* **Your goal**:
Starting with the line that contains "Open the Our Global Blogger display name" and going on through the end of the entries, write those lines out again with "display name" changed to "username" and everything else left the same. Leave the pictures out.

## Begin Material shown

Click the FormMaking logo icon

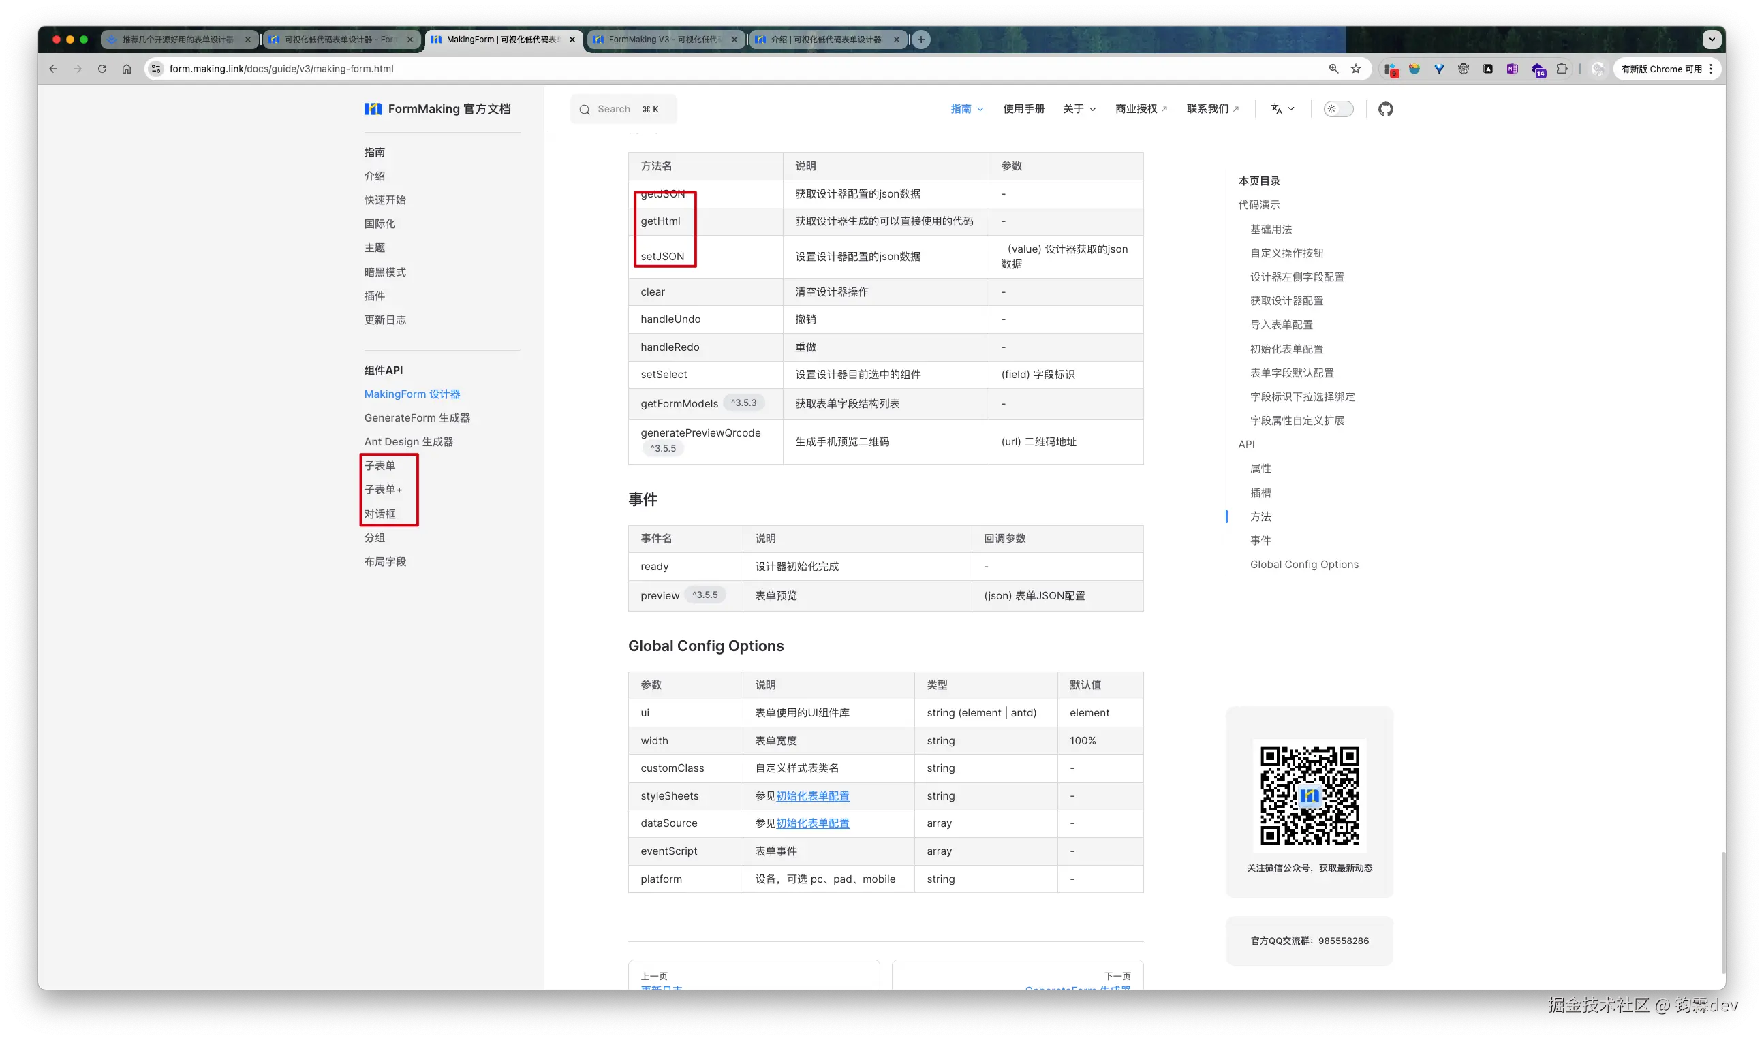pos(373,109)
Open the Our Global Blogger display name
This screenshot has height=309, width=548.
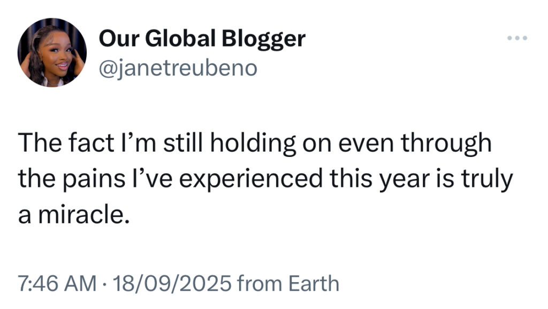click(x=202, y=39)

## End Material shown

* **Expected output**:
Open the Our Global Blogger username
This screenshot has height=309, width=548.
click(x=202, y=39)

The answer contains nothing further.